Climate change made Britain’s heatwave hotter, more likely

Man-made climate change made last week’s deadly heat wave in England and Wales at least 10 times more likely and added a few degrees to how brutally hot it got, a study said.

A team of international researchers found that the heat wave that set a new national record high of 40.3 degrees Celsius (104.5 degrees Fahrenheit) was made stronger and more likely by the build-up of heat-trapping gases from the burning of coal, oil and natural gas. They said Thursday that temperatures were 2 to 4 degrees Celsius warmer (3.6 to 7.2 degrees Fahrenheit) during the heat wave than they would have been without climate change, depending on which method the researchers used.

The study has not yet been published in a peer-reviewed scientific journal, but follows scientifically accepted techniques, and previous such studies have been published months later.

“We would not have seen temperatures above 40 degrees in Britain without climate change,” senior author Friederike Otto, a climate scientist at Imperial College London, said in an interview. “The fingerprint is super strong.”

The World Weather Attribution, a collection of scientists around the globe who do real-time studies of extreme weather to see if climate change played a role in an extreme weather event and if so how much of one, looked at two-day average temperatures for July 18 and 19 in large parts of England and Wales and the highest temperature reached at that time.

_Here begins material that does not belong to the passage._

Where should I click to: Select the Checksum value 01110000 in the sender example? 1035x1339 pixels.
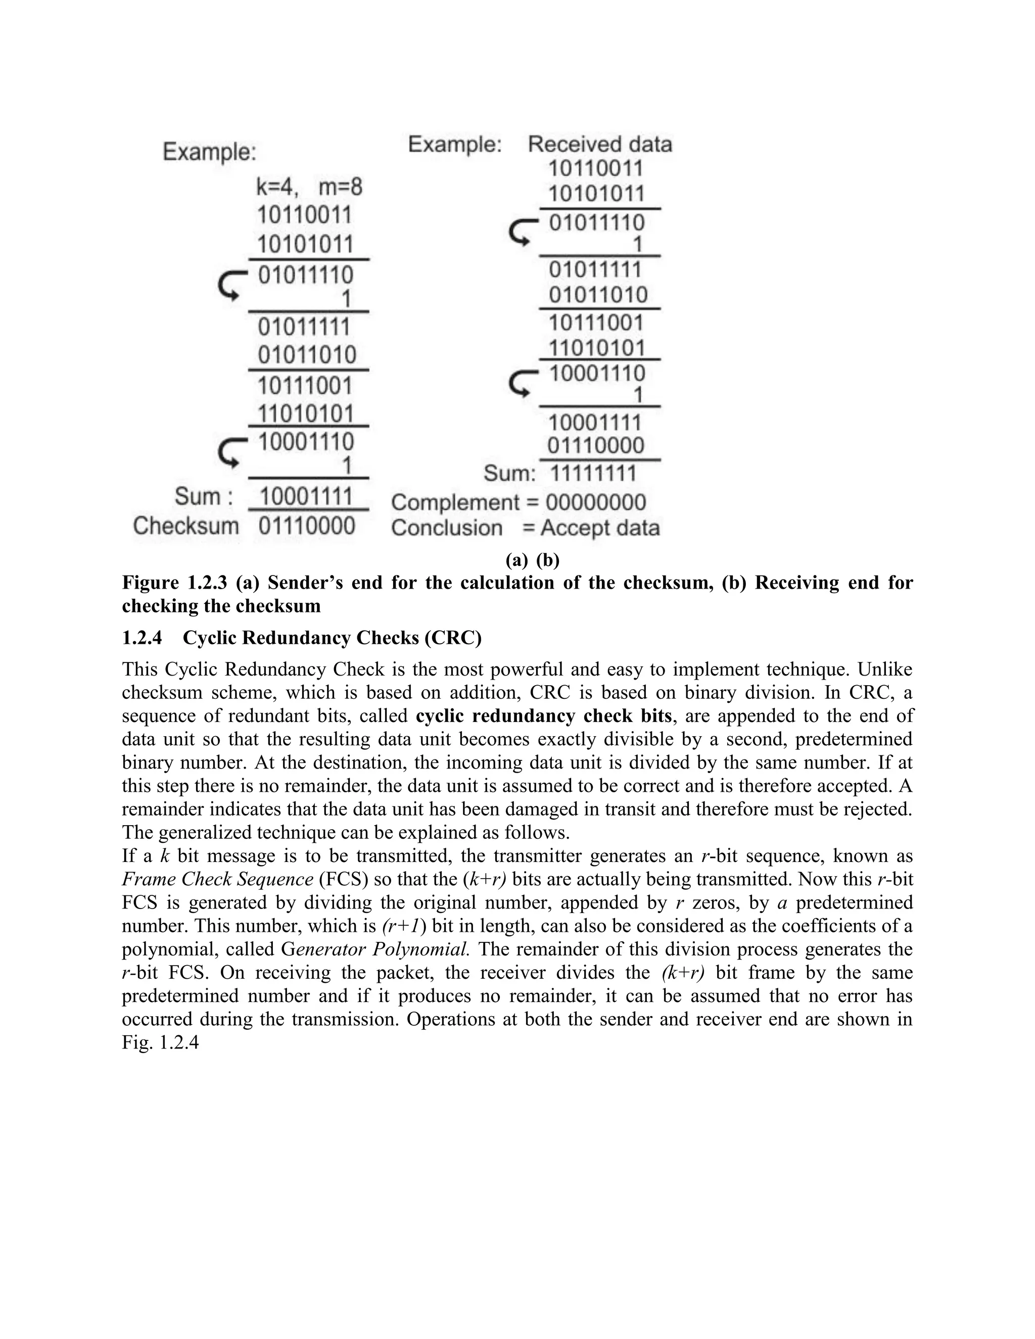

The highest daily temperatures were the most unusual, a once-in-1,000-year event in the current warmer world, but “almost impossible in a world without climate change,” the study said. Last week’s heat broke the old national record by 1.6 degrees Celsius (2.9 degrees Fahrenheit). The average of two warm days and nights is a once-in-a-century event now, but is “almost impossible” without climate change.

When the researchers used the long history of temperatures in England to determine the impact of global warming, they saw a stronger climate change than when they used simulations from climate models. For some reason that scientists aren’t entirely sure about, climate models have long underestimated extreme weather signals in summer in Western Europe, Otto said.

Using climate models, researchers simulate a world without 1.2 degrees Celsius (2.2 degrees Fahrenheit) of warming since pre-industrial times and see how likely this warming would be in the cooler world without fossil fuel heating. With observations, they look at history and calculate the chances of such a heat wave that way.

“The methodology seems reasonable, but frankly, I didn’t need a study to tell me this was climate change,” said University of Georgia meteorology professor Marshall Shepherd, who was not part of this study team but was on a US National Academy of Sciences panel that said that these types of studies are scientifically valid. “This new era of heat is particularly dangerous because most homes are not equipped for it.”

The World Weather Attribution study cites another analysis that estimates a heatwave like this would kill at least 800 people in England and Wales, where there is less air conditioning than in warmer climates.

Otto, who had to sleep and work in the basement because of the heat, said as the world warms, these record-breaking heat waves will continue to come more frequently and hotter.

In addition to spurring people to cut greenhouse gas emissions, study co-author Gabe Vecchi said, “this heat wave and heat waves like it should be a reminder that we need to adapt to a warmer world. We don’t live in our parents’ world anymore.”